There was the captive struggling and screaming for help (the fool) and here right on cue came the Dark Knight. From the door you could see the victim in his chair on the stage, but there was no way of getting there directly, he had a complex little path to run to get to the prize: a timed run through a set of swinging blades, baterang the big question mark to allow a path through the electrified floor, hack the quad-encrypted panel to open the door, find a way over the acid pool, get through the narrow corridor without touching the sides (otherwise some explosives would be triggered), get past the trick floor by treading only on the tiles that spelled 'Batman Is An Idiot', explode the wall to get to the motor that activates the lift, go up and baterang another question mark to shift the electrified gate, run around the balcony dodging the whirring blades, the falling masonry and hidden gun traps, before leaping onto the stage and simultaneously hitting both the buttons to deactivate the chair. Get any of it wrong and there would be the most spectacular explosion the the world had seen, and here stood the Batman at the start of this death-inviting run. For some reason though, he was grinning and that was really getting annoying, "What's making you smile!" Edward shouted into his headset, "I demand you tell your intellectual superior!"

"Tell you what", laughed the hero, "I'll show you." Batman pulled a small device from his belt and pressed a button. The straps on the captive's chair all released and the councillor stood up, straightened his suit and walked toward the door. As he went, a little path in the floor opened up to allow him through. Both Batman and the councillor waved at the camera and turned to leave. Before he left, the councillor pressed a hitherto unnoticed switch on the wall and cut power to the entire building. Just outside was a fleet of vans ready to take away all of Riddler's devices and traps for recycling.

Nygma was about to throw his headset down in a furious rage when there was a knock on the door, "What?" He shouted.
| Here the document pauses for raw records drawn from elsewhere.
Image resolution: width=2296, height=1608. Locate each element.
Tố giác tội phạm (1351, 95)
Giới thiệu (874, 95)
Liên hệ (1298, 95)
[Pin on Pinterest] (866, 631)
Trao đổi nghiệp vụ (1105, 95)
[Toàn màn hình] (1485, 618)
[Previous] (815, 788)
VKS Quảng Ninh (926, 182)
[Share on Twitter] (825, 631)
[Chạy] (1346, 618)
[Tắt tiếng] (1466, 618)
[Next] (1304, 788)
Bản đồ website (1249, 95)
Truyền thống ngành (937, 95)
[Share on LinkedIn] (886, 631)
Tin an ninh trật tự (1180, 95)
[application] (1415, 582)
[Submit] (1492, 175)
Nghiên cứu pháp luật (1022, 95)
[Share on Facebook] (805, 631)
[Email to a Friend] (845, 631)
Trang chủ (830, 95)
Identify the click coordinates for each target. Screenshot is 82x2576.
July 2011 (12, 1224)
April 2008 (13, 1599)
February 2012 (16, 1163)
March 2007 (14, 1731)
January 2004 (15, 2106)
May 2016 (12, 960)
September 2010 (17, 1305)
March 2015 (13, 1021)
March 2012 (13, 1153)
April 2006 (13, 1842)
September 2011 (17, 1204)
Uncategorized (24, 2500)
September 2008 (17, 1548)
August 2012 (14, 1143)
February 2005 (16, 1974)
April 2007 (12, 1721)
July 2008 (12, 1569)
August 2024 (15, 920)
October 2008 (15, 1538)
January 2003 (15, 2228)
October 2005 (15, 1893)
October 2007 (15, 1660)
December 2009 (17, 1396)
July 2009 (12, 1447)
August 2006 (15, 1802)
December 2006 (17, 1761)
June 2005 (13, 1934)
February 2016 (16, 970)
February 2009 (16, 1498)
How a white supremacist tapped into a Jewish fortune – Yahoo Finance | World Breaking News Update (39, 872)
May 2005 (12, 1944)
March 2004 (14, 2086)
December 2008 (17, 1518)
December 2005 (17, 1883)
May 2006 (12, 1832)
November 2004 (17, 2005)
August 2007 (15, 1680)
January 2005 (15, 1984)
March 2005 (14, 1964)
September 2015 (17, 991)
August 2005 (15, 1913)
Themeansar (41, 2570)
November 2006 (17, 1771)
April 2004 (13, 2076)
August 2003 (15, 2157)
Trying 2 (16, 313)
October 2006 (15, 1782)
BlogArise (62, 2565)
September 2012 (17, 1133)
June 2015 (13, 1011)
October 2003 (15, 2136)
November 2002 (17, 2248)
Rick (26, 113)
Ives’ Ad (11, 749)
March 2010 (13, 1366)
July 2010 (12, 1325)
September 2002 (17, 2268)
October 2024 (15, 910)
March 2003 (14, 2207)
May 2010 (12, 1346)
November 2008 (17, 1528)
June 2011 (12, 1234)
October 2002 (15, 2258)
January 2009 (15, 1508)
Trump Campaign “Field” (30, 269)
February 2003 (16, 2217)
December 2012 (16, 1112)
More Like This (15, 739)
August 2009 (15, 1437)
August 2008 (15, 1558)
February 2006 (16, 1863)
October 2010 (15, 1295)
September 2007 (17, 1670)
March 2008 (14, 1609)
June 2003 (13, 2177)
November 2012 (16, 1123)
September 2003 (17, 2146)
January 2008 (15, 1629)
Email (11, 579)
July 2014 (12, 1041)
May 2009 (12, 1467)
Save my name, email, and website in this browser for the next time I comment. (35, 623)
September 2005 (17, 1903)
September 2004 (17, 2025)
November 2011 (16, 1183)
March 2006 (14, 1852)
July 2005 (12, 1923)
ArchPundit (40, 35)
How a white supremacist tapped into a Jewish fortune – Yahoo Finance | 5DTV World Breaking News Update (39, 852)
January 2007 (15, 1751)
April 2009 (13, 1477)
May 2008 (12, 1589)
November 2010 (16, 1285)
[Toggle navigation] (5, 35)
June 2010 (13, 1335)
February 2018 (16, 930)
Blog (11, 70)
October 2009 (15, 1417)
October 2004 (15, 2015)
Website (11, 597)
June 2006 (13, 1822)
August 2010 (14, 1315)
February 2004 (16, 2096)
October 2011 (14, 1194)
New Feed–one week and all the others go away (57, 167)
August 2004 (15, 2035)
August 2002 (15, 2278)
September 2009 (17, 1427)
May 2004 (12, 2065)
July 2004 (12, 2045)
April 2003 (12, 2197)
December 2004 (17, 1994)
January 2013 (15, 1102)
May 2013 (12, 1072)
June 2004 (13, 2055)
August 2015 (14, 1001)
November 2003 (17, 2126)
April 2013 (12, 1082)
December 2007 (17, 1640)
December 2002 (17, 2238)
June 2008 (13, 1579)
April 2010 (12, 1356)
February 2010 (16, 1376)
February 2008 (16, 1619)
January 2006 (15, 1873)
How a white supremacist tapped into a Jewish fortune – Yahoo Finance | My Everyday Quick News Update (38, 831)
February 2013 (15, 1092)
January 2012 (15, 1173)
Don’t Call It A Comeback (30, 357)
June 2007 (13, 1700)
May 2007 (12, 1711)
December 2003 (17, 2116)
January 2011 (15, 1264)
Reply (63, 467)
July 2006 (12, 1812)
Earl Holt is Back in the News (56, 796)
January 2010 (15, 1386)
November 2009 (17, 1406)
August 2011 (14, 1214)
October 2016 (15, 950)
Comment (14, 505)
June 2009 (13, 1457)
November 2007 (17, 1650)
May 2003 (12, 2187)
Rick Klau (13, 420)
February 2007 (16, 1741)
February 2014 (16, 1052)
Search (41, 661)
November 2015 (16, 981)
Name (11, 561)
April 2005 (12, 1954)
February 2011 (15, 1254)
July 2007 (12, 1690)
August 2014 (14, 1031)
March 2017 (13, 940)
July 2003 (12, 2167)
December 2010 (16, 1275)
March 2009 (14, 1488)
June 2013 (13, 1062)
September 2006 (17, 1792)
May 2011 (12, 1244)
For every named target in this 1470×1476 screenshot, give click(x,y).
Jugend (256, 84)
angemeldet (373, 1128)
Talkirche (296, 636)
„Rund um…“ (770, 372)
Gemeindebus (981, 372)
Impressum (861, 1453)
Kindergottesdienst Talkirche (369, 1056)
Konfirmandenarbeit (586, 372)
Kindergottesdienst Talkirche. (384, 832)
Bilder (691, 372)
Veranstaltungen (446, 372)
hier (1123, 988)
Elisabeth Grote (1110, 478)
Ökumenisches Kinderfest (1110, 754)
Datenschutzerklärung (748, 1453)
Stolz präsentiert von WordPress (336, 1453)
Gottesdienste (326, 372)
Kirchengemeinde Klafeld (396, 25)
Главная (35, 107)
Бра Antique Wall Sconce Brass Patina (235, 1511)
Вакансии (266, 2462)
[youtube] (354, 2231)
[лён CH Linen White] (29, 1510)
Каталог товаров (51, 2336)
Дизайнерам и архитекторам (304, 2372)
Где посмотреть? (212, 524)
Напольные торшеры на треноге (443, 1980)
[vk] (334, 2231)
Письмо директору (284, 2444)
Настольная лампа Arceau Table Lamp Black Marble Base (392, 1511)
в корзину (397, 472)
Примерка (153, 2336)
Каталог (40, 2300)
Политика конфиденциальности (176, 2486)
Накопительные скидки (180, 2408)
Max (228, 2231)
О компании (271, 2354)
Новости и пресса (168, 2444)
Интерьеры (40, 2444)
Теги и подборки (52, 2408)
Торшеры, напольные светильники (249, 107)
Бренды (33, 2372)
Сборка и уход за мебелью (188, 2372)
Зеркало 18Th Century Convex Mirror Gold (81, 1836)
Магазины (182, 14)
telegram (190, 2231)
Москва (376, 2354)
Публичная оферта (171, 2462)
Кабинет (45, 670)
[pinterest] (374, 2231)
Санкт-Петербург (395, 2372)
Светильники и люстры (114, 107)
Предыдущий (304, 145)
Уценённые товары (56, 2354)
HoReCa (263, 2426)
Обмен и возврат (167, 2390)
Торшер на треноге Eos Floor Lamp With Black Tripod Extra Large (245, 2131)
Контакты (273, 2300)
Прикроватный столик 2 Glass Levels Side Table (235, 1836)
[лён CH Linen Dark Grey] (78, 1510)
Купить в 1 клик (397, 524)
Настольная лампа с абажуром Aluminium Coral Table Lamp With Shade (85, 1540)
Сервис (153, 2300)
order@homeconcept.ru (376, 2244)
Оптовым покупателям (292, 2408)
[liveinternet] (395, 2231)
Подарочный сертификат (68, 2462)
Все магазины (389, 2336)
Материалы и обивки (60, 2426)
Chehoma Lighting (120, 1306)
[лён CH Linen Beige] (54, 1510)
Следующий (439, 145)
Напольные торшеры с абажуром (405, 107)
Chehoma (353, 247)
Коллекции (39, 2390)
"Message for Mr Riddler." The door opened and the hotel employee handed Nygma a silver tray with a cloche and left. Edward removed the cover and there was a neatly folded piece of paper. With a great air of puzzlement, he picked it up, unfolded it and read it aloud to himself.

"Sad you may well be,

But this will just not do

So my friend in green

The opposite I wish for you

A service for the messiah

You get this time of year

This will surely lift you higher,

When seasons greetings you hear

If this escapes your grasp,

And you're feeing stressed

I wish you a Happy Christmas,

Because the Batman's always best.

Your nemesis.

Ps, Knock knock."

There was a knock on the door. "Go away!" Edward snapped.

Suddenly a large group of armed police burst in, stating they were arresting him on suspicion of kidnap, endangering the general public and being a 'damned nuisance'.

Stood on top of the cinema, looking into Riddler's window while the police greeted the room's occupant was Batman. watching the chaos in the hotel room.

"I don't believe he appreciated that." Albert stated.

"You may be right," replied the Bat, "but he definately deserves it. Okay, its time to go and annoy Harvey." And so off he went to terrorise another of Gotham's criminal elite.